Saved entries
= = = = =
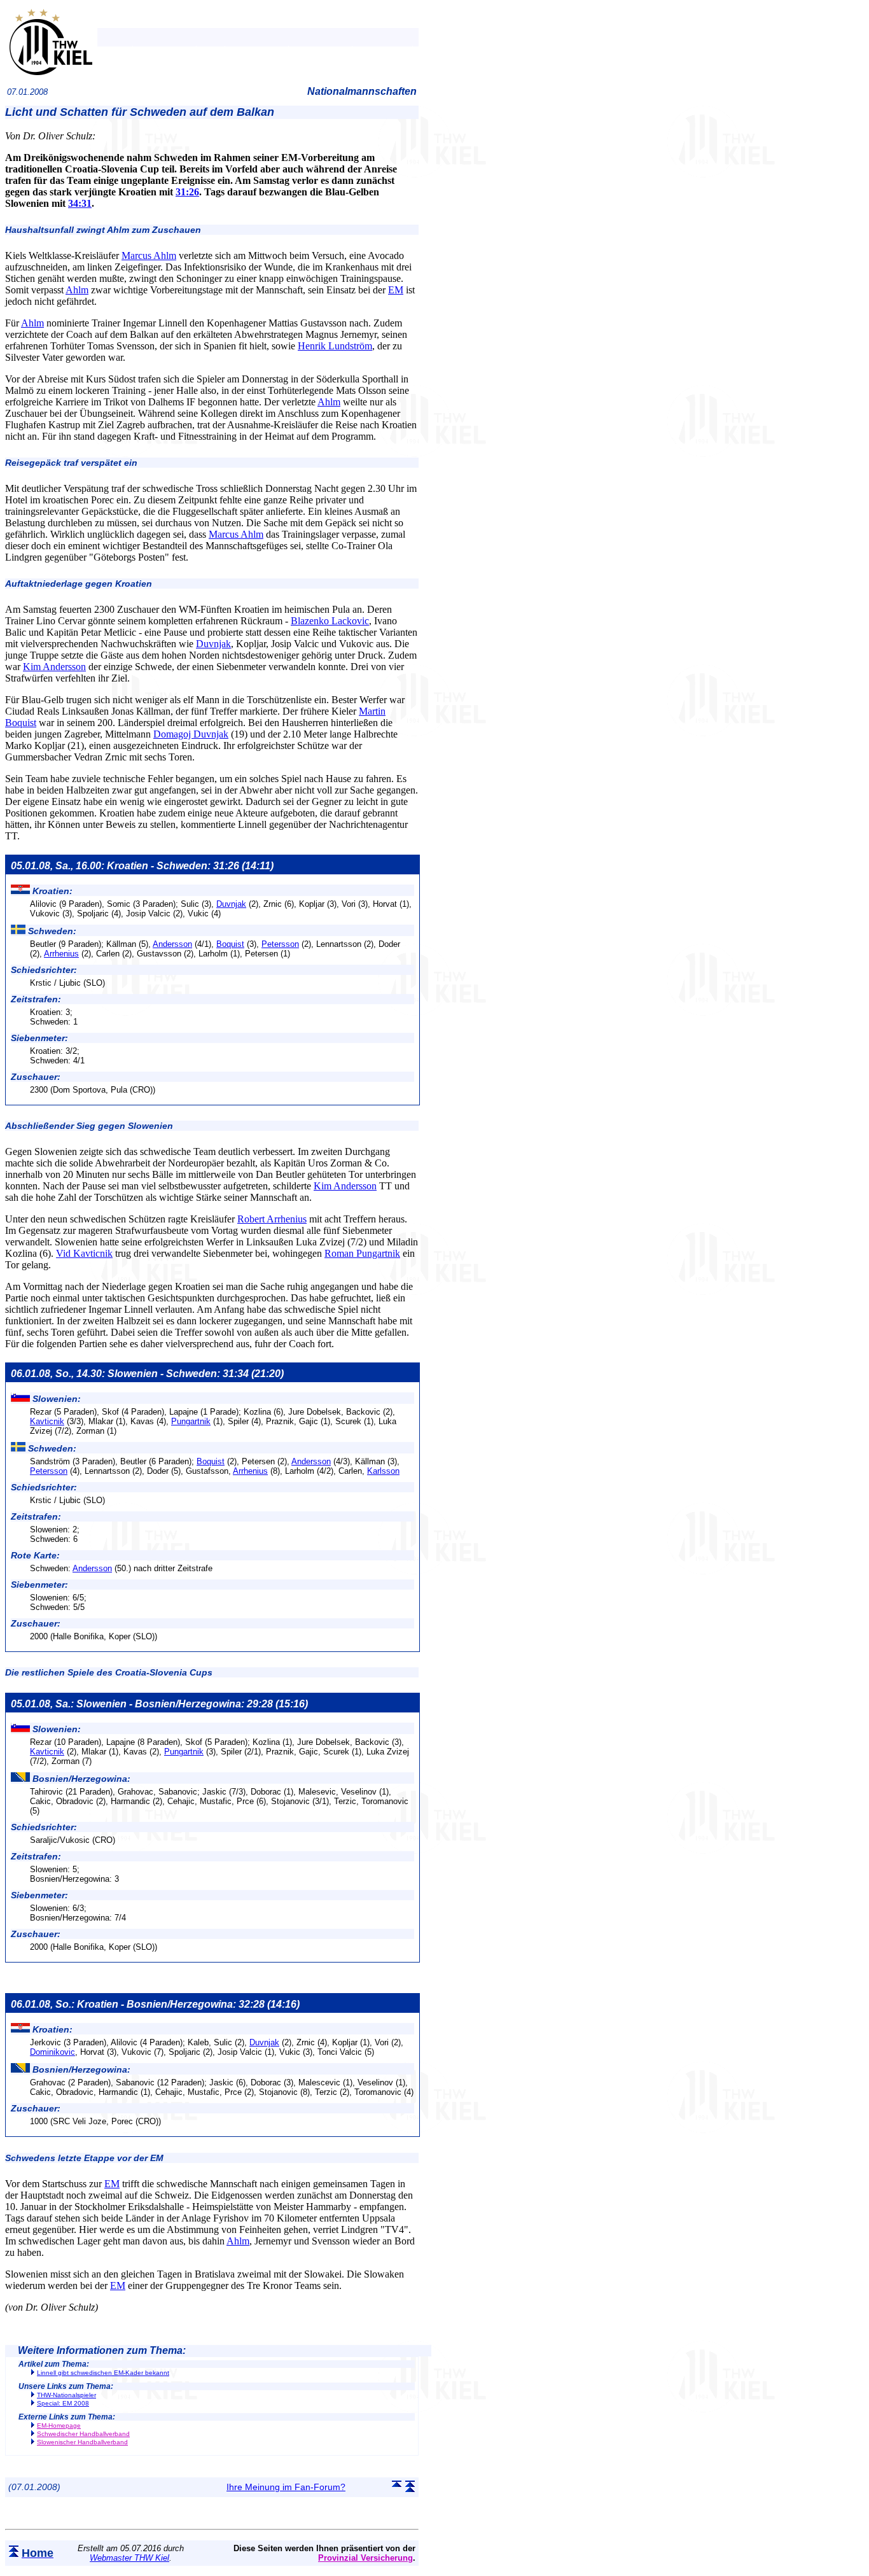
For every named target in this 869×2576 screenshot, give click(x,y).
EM (395, 289)
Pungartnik (191, 1421)
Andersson (172, 944)
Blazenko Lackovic (330, 620)
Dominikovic (52, 2052)
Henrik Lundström (335, 345)
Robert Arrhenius (272, 1219)
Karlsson (383, 1471)
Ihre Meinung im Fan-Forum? (285, 2487)
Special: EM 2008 (63, 2403)
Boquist (230, 944)
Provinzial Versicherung (365, 2558)
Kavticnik (47, 1421)
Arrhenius (61, 953)
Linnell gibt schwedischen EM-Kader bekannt (103, 2372)
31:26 (187, 191)
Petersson (280, 944)
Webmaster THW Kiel (129, 2558)
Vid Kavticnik (84, 1253)
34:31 (80, 203)
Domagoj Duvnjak (190, 734)
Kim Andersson (54, 666)
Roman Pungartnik (362, 1253)
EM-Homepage (59, 2425)
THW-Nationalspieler (66, 2394)
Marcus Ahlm (149, 255)
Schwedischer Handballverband (83, 2433)
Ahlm (77, 289)
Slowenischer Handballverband (82, 2442)
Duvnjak (213, 643)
= = = = =
- **What to produce**:
Set out exactly the run of lines that begins at the line holding "Schwedischer Handballverband (83, 2433)" and ends at the last line of the data.

- **Exercise result**:
Schwedischer Handballverband (83, 2433)
Ahlm (77, 289)
Slowenischer Handballverband (82, 2442)
Duvnjak (213, 643)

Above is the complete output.